Count the lines of the records below that contain the string "width", and reply with the number only.

--- start of EXERCISE DATA ---

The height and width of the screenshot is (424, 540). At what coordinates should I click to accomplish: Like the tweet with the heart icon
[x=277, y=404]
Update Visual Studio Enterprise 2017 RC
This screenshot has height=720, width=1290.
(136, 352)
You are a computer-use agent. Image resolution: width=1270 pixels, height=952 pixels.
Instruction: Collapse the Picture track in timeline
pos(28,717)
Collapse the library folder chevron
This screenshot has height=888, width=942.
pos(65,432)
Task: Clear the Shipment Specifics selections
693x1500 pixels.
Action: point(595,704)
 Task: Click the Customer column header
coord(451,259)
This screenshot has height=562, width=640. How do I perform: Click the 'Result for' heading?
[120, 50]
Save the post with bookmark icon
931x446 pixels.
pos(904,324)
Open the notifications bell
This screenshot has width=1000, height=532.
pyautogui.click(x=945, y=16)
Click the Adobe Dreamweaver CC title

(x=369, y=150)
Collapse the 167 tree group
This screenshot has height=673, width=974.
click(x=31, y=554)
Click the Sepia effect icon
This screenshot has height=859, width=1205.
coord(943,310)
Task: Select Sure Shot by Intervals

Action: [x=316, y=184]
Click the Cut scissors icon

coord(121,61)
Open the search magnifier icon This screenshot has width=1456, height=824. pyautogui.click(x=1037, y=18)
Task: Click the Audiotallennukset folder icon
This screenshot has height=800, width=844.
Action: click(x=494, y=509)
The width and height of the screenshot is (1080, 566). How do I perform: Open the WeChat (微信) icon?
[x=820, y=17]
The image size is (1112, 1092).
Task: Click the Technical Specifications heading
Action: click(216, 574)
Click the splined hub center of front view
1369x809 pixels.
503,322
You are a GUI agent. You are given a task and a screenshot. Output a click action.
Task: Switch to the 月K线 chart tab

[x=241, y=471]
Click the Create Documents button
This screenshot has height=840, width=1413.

--- end of EXERCISE DATA ---

EXERCISE OUTPUT:
12